>>>

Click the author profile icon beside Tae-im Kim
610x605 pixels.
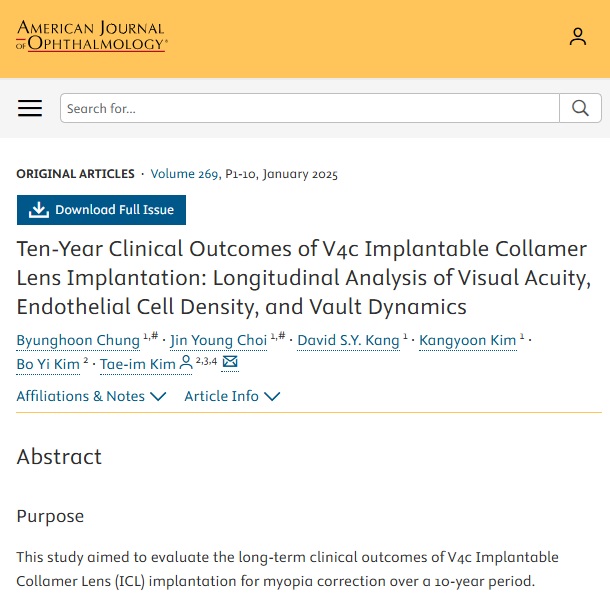(x=186, y=363)
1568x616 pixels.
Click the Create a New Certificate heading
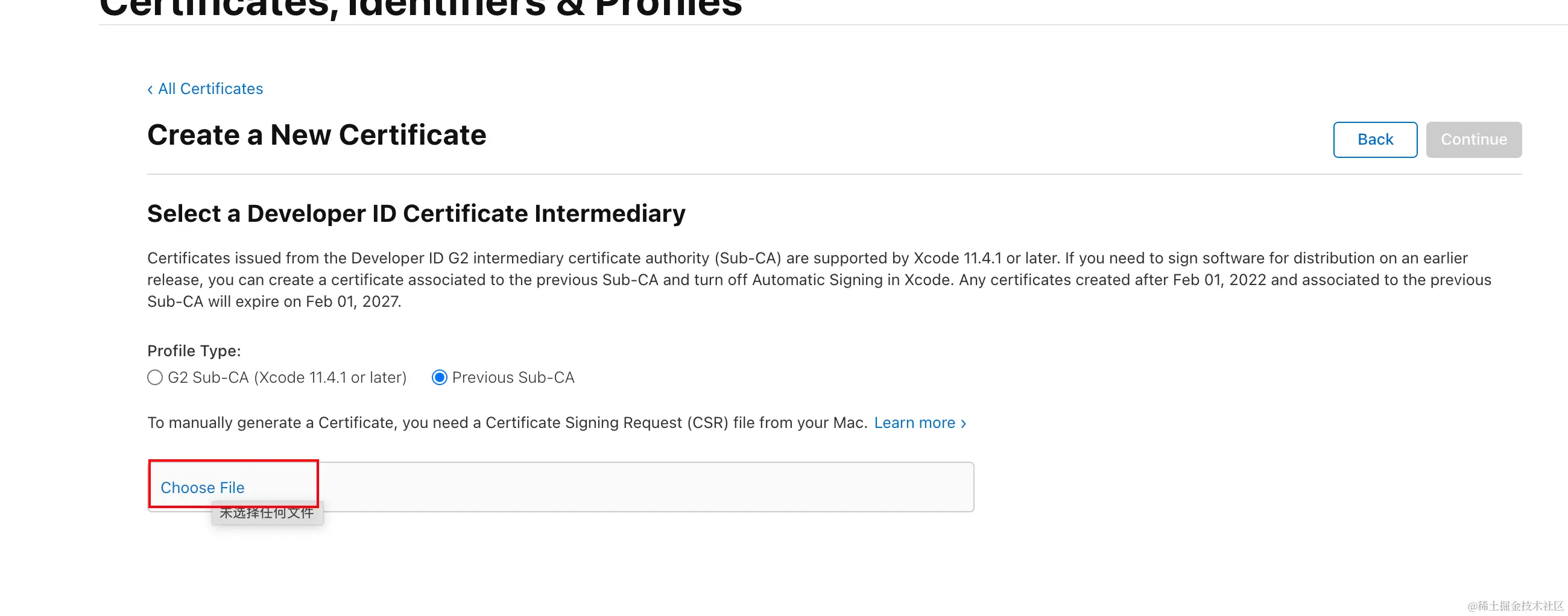(x=317, y=135)
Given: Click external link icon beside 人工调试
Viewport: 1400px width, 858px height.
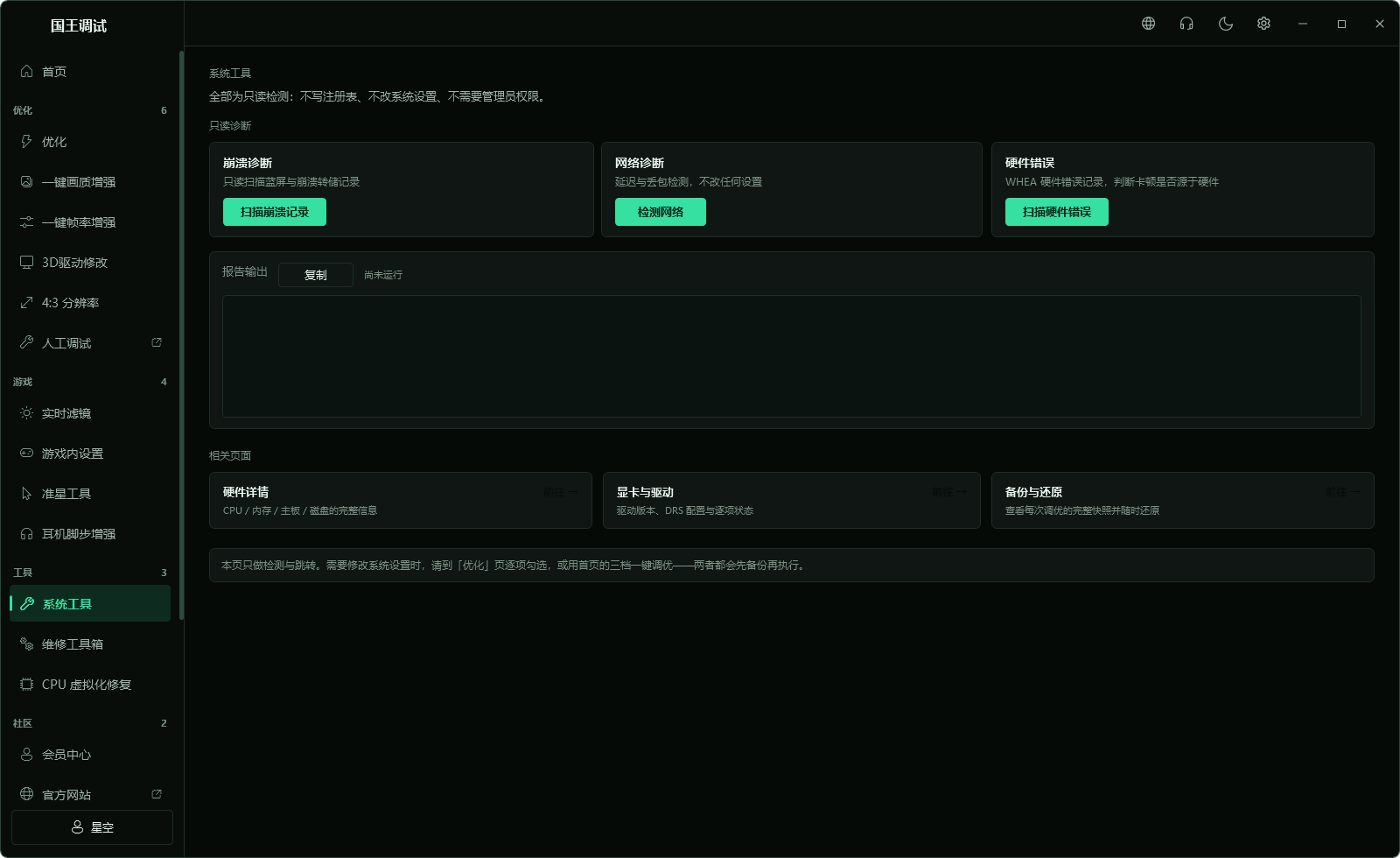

<<<

**Required work:** Provide the listing above once more, exactly, with the pictures removed.

**Your response:**
Click the author profile icon beside Tae-im Kim
610x605 pixels.
(x=186, y=363)
1568x616 pixels.
Click the Create a New Certificate heading
(x=317, y=135)
Given: Click external link icon beside 人工调试
Viewport: 1400px width, 858px height.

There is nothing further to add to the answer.